Lamentablemente, esta es la imagen que recibimos en muchos
de los partidos de la XLVII Serie Nacional, aumentadas en los play off desde
sus inicios, cuando cada juego vale mucho y las pasiones se desbordan hasta
llegar al delirio.
La copa se rebosó el domingo, durante la celebración del
séptimo y decisivo partido de la semifinal occidental, cuando varios
integrantes del equipo Pinar del Río orquestaron una cámara húngara que pudo
haber tenido —no es una exageración—, consecuencias mucho más desagradables,
aunque ya de por sí el espectáculo se dañó irremediablemente.
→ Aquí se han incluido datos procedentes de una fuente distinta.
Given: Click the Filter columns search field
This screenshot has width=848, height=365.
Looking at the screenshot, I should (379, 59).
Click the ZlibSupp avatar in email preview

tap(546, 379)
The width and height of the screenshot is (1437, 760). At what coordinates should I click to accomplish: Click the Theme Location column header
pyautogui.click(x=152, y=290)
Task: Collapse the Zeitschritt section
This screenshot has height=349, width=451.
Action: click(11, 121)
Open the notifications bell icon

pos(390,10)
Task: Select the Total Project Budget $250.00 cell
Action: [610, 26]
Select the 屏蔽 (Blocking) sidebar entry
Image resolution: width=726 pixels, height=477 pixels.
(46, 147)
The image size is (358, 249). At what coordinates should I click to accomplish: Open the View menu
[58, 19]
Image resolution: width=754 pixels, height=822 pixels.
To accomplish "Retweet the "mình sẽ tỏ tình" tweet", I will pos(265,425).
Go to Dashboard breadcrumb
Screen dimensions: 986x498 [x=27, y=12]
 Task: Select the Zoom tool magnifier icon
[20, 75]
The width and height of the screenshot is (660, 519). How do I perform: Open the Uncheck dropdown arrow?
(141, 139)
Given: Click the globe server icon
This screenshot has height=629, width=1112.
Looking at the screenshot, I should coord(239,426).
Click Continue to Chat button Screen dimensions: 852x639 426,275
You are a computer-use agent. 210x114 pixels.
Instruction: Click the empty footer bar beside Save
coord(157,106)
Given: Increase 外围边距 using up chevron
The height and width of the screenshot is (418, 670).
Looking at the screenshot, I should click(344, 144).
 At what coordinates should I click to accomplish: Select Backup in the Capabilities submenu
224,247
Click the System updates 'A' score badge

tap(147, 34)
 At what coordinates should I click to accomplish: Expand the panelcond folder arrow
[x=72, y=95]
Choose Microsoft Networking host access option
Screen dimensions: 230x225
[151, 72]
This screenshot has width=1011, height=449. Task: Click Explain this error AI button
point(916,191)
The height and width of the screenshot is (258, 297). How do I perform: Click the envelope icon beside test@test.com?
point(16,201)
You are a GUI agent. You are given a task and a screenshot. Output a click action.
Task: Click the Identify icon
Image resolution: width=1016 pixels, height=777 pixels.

Todo esto no es nada nuevo. Ya el Latinoamericano fue mudo
testigo de una invasión de público en un partido Industriales-Santiago de
Cuba que originó violencia y obligó a las autoridades competentes a decretar
un forfeit, además de recibir sanciones de privación de libertad varios de
los responsables.
Si buena es la pasión que acompaña a un juego de béisbol en
nuestro país, muy reprobable es la conducta observada día tras día por
varios mentores y jugadores de nuestros conjuntos, muchos de ellos con
sobrada experiencia internacional, participantes incluso en el Primer
Clásico Mundial, donde resultaron extrañas y poco comunes las protestas y
discusiones.
Si las autoridades responsables del deporte no actúan con
mayor energía, estas indisciplinas se estimulan. Por eso, la imperiosa
necesidad de tomar medidas urgentes, no solo de cara a la final entre
santiagueros y pinareños (lo cual no resultaría ocioso), sino como una
política a seguir con nuestro deporte nacional, en el cual la indisciplina
se enseñorea —todo se protesta, poniendo en tela de juicio la capacidad del
arbitraje juego tras juego y perdiendo minutos preciosos, convirtiendo el
juego en un interminable y aburrido maratón—, y salta del diamante a las
gradas, se exacerba un fanatismo muy peligroso, divorciado de nuestra
afición.
Estadios hay en el mundo sancionados por una indisciplina
general de la afición. Los nuestros no pueden ser una excepción: si en un
parque beisbolero no existen las garantías necesarias, si la afición se
comporta de manera grosera, lanzando objetos al terreno o gritando
improperios y palabras de ofensas a jugadores contrarios y árbitros, hay que
aplicar el forfeit.
Y ya que hablamos de terrenos, se hace necesaria una
revisión minuciosa de los mismos y exigir técnicamente. Es imprescindible
que se extienda una certificación acreditada por la Dirección Nacional de
Béisbol. Sin esa decisión técnica no se puede jugar. Lo acontecido en el
Huelga no se puede repetir.
Tampoco están exentos los árbitros ni los mentores. Unos son
los encargados de impartir justicia, los segundos de dirigir a sus jugadores
y velar por la disciplina. Cuando no cumplen adecuadamente con sus
funciones, cuando un oficial se equivoca o un director protesta
reiteradamente las decisiones, ambos deben de ser sancionados. No queda otro
remedio.
Bienvenida la pasión, que ya de por si abunda. Pero siempre
y cuando vaya de la mano de la cordura… que desgraciadamente escasea.